- DATA FOR ANALYSIS

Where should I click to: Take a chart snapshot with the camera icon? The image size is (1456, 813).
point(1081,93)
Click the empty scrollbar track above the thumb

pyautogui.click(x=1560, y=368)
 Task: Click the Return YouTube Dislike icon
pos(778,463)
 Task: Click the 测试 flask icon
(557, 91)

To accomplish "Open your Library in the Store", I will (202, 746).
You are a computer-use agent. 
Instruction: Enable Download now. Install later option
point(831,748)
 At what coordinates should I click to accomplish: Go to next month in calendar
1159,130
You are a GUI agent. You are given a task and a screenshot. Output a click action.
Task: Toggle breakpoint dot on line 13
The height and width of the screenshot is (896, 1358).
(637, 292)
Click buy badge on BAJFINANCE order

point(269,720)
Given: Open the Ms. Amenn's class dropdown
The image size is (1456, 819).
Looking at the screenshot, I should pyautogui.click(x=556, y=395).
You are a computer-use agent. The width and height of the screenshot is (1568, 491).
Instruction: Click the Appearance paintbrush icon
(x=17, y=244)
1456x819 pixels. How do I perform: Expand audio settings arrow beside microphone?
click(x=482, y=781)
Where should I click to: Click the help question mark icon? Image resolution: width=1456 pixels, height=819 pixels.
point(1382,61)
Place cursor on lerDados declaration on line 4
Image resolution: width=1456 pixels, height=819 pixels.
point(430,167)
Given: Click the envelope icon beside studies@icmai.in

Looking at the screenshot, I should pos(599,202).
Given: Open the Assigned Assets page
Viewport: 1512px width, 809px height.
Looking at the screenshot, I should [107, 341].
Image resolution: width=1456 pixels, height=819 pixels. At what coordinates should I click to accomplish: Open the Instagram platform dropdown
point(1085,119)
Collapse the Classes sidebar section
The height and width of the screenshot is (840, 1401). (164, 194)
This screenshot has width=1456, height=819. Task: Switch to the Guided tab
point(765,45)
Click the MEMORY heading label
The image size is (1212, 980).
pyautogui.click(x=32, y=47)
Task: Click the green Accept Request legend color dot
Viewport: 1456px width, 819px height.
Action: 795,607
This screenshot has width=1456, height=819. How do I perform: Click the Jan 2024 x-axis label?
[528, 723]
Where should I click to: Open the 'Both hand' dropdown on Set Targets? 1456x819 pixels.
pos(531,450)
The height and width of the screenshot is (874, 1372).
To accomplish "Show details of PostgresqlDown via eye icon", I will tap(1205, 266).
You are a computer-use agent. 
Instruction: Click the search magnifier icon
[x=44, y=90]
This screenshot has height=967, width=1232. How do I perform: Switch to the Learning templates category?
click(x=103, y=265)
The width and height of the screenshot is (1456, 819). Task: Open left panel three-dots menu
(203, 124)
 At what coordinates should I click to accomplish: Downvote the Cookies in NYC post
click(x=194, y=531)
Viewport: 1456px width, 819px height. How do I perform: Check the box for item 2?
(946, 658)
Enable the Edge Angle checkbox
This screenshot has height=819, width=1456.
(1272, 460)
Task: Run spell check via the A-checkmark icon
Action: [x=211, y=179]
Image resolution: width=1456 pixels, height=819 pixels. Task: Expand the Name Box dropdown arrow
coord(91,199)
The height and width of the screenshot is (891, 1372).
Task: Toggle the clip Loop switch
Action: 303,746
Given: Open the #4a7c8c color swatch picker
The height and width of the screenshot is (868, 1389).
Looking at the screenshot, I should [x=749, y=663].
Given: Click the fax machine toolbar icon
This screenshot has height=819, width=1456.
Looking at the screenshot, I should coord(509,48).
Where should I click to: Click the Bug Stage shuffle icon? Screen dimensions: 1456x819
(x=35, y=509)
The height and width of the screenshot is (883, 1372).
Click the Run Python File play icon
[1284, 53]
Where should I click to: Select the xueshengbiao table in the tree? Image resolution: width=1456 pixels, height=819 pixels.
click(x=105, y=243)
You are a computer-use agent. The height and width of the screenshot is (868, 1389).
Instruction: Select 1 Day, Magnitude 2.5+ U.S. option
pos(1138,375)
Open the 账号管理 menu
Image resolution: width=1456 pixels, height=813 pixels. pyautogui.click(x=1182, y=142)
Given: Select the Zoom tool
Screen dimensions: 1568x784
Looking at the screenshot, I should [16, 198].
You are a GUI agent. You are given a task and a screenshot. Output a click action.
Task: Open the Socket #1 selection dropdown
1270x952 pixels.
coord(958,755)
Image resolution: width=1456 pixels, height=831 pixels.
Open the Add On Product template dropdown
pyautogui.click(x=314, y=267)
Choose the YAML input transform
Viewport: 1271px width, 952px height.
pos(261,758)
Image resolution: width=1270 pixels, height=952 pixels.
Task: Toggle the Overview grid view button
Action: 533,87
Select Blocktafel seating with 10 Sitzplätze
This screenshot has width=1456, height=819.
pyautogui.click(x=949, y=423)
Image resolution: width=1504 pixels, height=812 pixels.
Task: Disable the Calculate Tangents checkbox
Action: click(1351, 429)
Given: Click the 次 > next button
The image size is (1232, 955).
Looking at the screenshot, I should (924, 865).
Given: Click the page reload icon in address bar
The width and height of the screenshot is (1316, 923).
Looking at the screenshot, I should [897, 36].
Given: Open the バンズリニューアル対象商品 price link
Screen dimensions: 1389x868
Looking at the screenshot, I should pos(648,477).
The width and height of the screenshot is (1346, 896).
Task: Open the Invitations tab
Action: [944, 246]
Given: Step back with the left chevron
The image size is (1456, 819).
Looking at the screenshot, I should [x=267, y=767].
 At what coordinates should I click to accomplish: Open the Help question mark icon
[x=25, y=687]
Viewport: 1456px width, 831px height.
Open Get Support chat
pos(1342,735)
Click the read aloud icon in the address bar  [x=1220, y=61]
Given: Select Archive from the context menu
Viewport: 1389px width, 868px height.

- TASK ITEM
Line by line, print the records above exactly as they stand.

- PROBLEM SOLUTION
Where should I click to: Take a chart snapshot with the camera icon? The image size is (1456, 813).
point(1081,93)
Click the empty scrollbar track above the thumb

pyautogui.click(x=1560, y=368)
 Task: Click the Return YouTube Dislike icon
pos(778,463)
 Task: Click the 测试 flask icon
(557, 91)

To accomplish "Open your Library in the Store", I will (202, 746).
You are a computer-use agent. 
Instruction: Enable Download now. Install later option
point(831,748)
 At what coordinates should I click to accomplish: Go to next month in calendar
1159,130
You are a GUI agent. You are given a task and a screenshot. Output a click action.
Task: Toggle breakpoint dot on line 13
The height and width of the screenshot is (896, 1358).
(637, 292)
Click buy badge on BAJFINANCE order

point(269,720)
Given: Open the Ms. Amenn's class dropdown
The image size is (1456, 819).
Looking at the screenshot, I should pyautogui.click(x=556, y=395).
You are a computer-use agent. The width and height of the screenshot is (1568, 491).
Instruction: Click the Appearance paintbrush icon
(x=17, y=244)
1456x819 pixels. How do I perform: Expand audio settings arrow beside microphone?
click(x=482, y=781)
Where should I click to: Click the help question mark icon? Image resolution: width=1456 pixels, height=819 pixels.
point(1382,61)
Place cursor on lerDados declaration on line 4
Image resolution: width=1456 pixels, height=819 pixels.
point(430,167)
Given: Click the envelope icon beside studies@icmai.in

Looking at the screenshot, I should pos(599,202).
Given: Open the Assigned Assets page
Viewport: 1512px width, 809px height.
Looking at the screenshot, I should [107, 341].
Image resolution: width=1456 pixels, height=819 pixels. At what coordinates should I click to accomplish: Open the Instagram platform dropdown
point(1085,119)
Collapse the Classes sidebar section
The height and width of the screenshot is (840, 1401). (164, 194)
This screenshot has width=1456, height=819. Task: Switch to the Guided tab
point(765,45)
Click the MEMORY heading label
The image size is (1212, 980).
pyautogui.click(x=32, y=47)
Task: Click the green Accept Request legend color dot
Viewport: 1456px width, 819px height.
Action: 795,607
This screenshot has width=1456, height=819. How do I perform: Click the Jan 2024 x-axis label?
[528, 723]
Where should I click to: Open the 'Both hand' dropdown on Set Targets? 1456x819 pixels.
pos(531,450)
The height and width of the screenshot is (874, 1372).
To accomplish "Show details of PostgresqlDown via eye icon", I will tap(1205, 266).
You are a computer-use agent. 
Instruction: Click the search magnifier icon
[x=44, y=90]
This screenshot has height=967, width=1232. How do I perform: Switch to the Learning templates category?
click(x=103, y=265)
The width and height of the screenshot is (1456, 819). Task: Open left panel three-dots menu
(203, 124)
 At what coordinates should I click to accomplish: Downvote the Cookies in NYC post
click(x=194, y=531)
Viewport: 1456px width, 819px height. How do I perform: Check the box for item 2?
(946, 658)
Enable the Edge Angle checkbox
This screenshot has height=819, width=1456.
(1272, 460)
Task: Run spell check via the A-checkmark icon
Action: [x=211, y=179]
Image resolution: width=1456 pixels, height=819 pixels. Task: Expand the Name Box dropdown arrow
coord(91,199)
The height and width of the screenshot is (891, 1372).
Task: Toggle the clip Loop switch
Action: 303,746
Given: Open the #4a7c8c color swatch picker
The height and width of the screenshot is (868, 1389).
Looking at the screenshot, I should [x=749, y=663].
Given: Click the fax machine toolbar icon
This screenshot has height=819, width=1456.
Looking at the screenshot, I should coord(509,48).
Where should I click to: Click the Bug Stage shuffle icon? Screen dimensions: 1456x819
(x=35, y=509)
The height and width of the screenshot is (883, 1372).
Click the Run Python File play icon
[1284, 53]
Where should I click to: Select the xueshengbiao table in the tree? Image resolution: width=1456 pixels, height=819 pixels.
click(x=105, y=243)
You are a computer-use agent. The height and width of the screenshot is (868, 1389).
Instruction: Select 1 Day, Magnitude 2.5+ U.S. option
pos(1138,375)
Open the 账号管理 menu
Image resolution: width=1456 pixels, height=813 pixels. pyautogui.click(x=1182, y=142)
Given: Select the Zoom tool
Screen dimensions: 1568x784
Looking at the screenshot, I should [16, 198].
You are a GUI agent. You are given a task and a screenshot. Output a click action.
Task: Open the Socket #1 selection dropdown
1270x952 pixels.
coord(958,755)
Image resolution: width=1456 pixels, height=831 pixels.
Open the Add On Product template dropdown
pyautogui.click(x=314, y=267)
Choose the YAML input transform
Viewport: 1271px width, 952px height.
pos(261,758)
Image resolution: width=1270 pixels, height=952 pixels.
Task: Toggle the Overview grid view button
Action: 533,87
Select Blocktafel seating with 10 Sitzplätze
This screenshot has width=1456, height=819.
pyautogui.click(x=949, y=423)
Image resolution: width=1504 pixels, height=812 pixels.
Task: Disable the Calculate Tangents checkbox
Action: click(1351, 429)
Given: Click the 次 > next button
The image size is (1232, 955).
Looking at the screenshot, I should (924, 865).
Given: Click the page reload icon in address bar
The width and height of the screenshot is (1316, 923).
Looking at the screenshot, I should [897, 36].
Given: Open the バンズリニューアル対象商品 price link
Screen dimensions: 1389x868
Looking at the screenshot, I should pos(648,477).
The width and height of the screenshot is (1346, 896).
Task: Open the Invitations tab
Action: [944, 246]
Given: Step back with the left chevron
The image size is (1456, 819).
Looking at the screenshot, I should [x=267, y=767].
 At what coordinates should I click to accomplish: Open the Help question mark icon
[x=25, y=687]
Viewport: 1456px width, 831px height.
Open Get Support chat
pos(1342,735)
Click the read aloud icon in the address bar  [x=1220, y=61]
Given: Select Archive from the context menu
Viewport: 1389px width, 868px height.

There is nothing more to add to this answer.